TO BE DONE »
1 - According to the forum thread about Los Angeles, what does LA have the largest of among U.S. metros?
2 - From the forum thread about Los Angeles, return the stretch from "LA has the largest" through "city of California.".
3 - Decide whether each statement agrees with the forum thread about Los Angeles, answering yes or no and quoting the deciding words: (a) The poster who lives in the Bay Area says it is in a tech boom. (b) LA is said to have the single largest port in the world. (c) The planned NFL stadium is described as costing less than 1B.

Is this a post from The Onion?
LA has the largest annual numeric population growth of any metro in the U.S. This has basically been true non-stop for the past century.
How can the metro that is always #1 in growth "in decline"?
LA will continue its decline due to drought, low wages, high COL, sinking economy, and Chicago will overtake it as the 2nd city, I also see a day not too far in to the future when Bay Area becomes the premier city of California.
Ha Ha Ha. Chicago will never overtake LA with population, GDP, influence, etc. It's too late. That ship sailed in the 60s and is not returning. Also, LA is not declining. If anything its on the cusp of a boom with the downtown and Hollywood experiencing much new construction, plans moving forward for a 1B+ NFL stadium, LAX renovations, major museum additions/remakes, many inner neighborhoods gentrifying. Plus LA is number one or two in the US right now for construction of new Metro lines which will help with traffic. Its the largest center of mfg in the US and has one of the largest ports in the world. Many residents have pride in their city and want to see it as one of the best in the world. This attitude was much less prevelant 20 to 30 years when there were many naysayers and some were trying to break the city up. Thank our lucky stars that many of these people have left. Also, the Bay Area will never replace LA as the premier city in California. I live in the Bay Area and while it is in a tech boom it just doesn't have the numbers, room or desire to replace LA as California's largest most influential city.

SUPPLIED RECORDS »
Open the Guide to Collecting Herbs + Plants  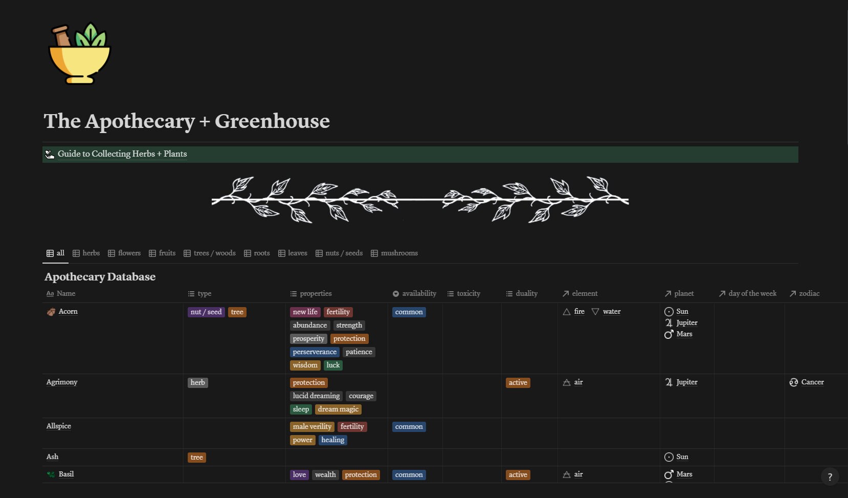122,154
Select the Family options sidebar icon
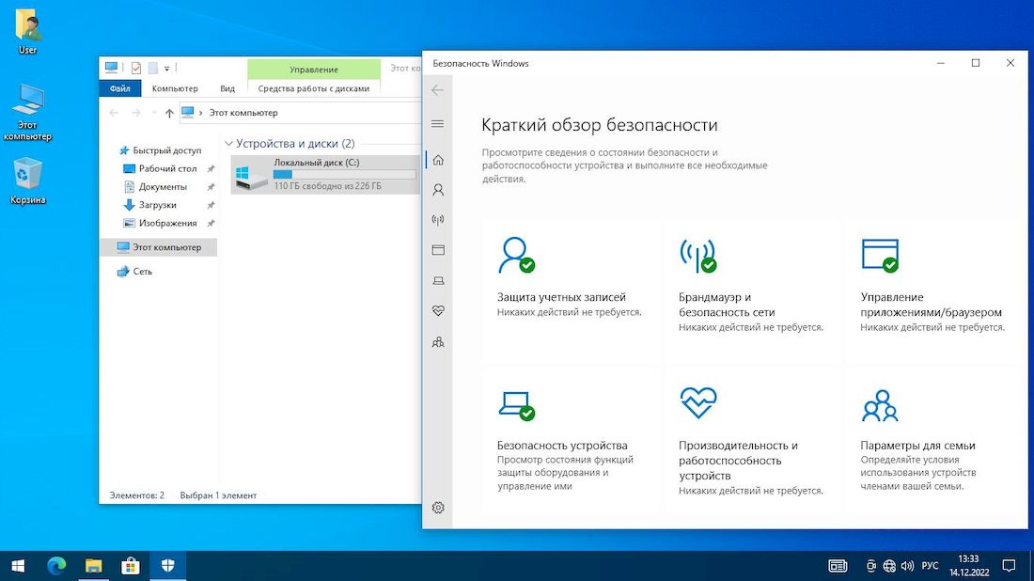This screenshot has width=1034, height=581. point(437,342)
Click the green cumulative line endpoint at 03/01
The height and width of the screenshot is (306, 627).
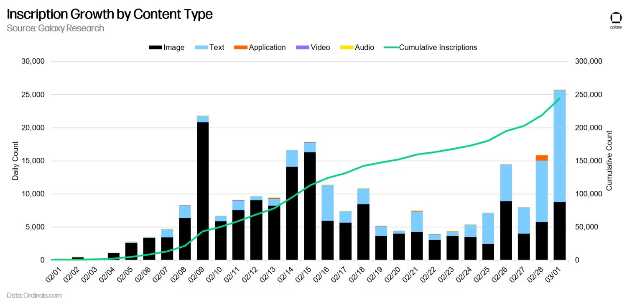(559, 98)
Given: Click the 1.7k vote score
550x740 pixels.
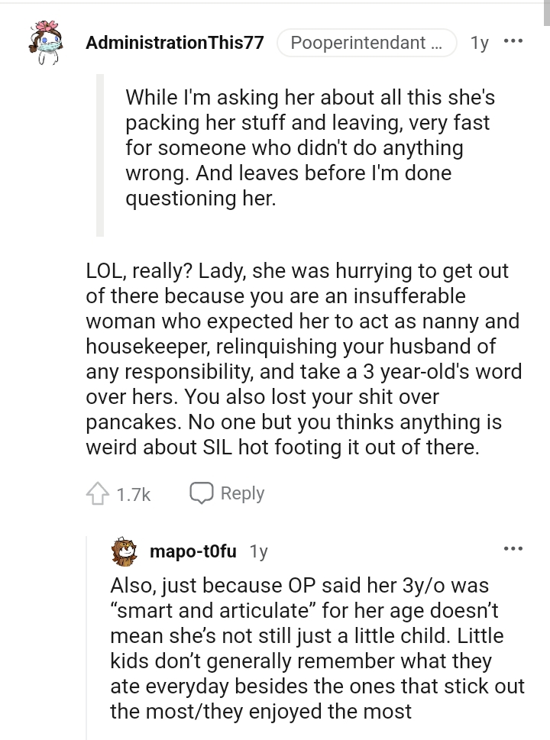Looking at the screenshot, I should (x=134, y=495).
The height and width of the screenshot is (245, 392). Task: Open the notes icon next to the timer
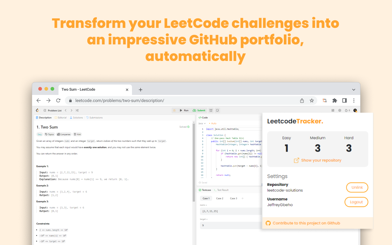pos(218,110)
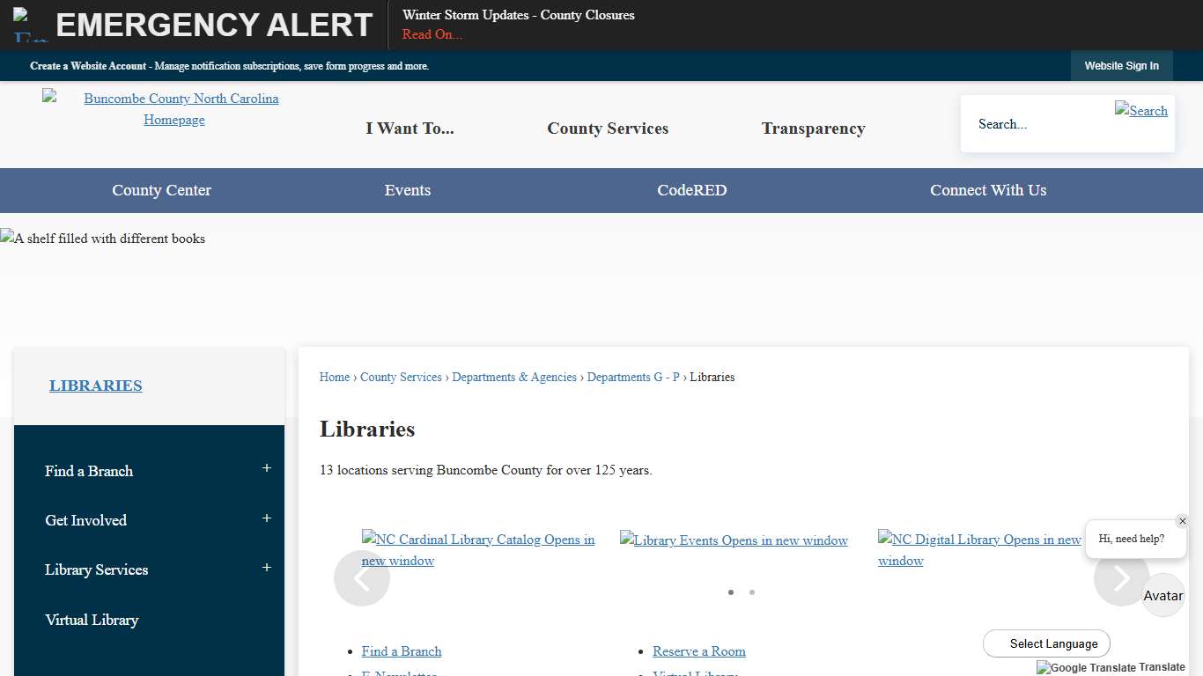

FULL SOLUTIONS »
1 - The largest annual numeric population growth.

2 -
LA has the largest annual numeric population growth of any metro in the U.S. This has basically been true non-stop for the past century.
How can the metro that is always #1 in growth "in decline"?
LA will continue its decline due to drought, low wages, high COL, sinking economy, and Chicago will overtake it as the 2nd city, I also see a day not too far in to the future when Bay Area becomes the premier city of California.

3 -
(a) Yes: "I live in the Bay Area and while it is in a tech boom"
(b) No: "has one of the largest ports in the world"
(c) No: "plans moving forward for a 1B+ NFL stadium"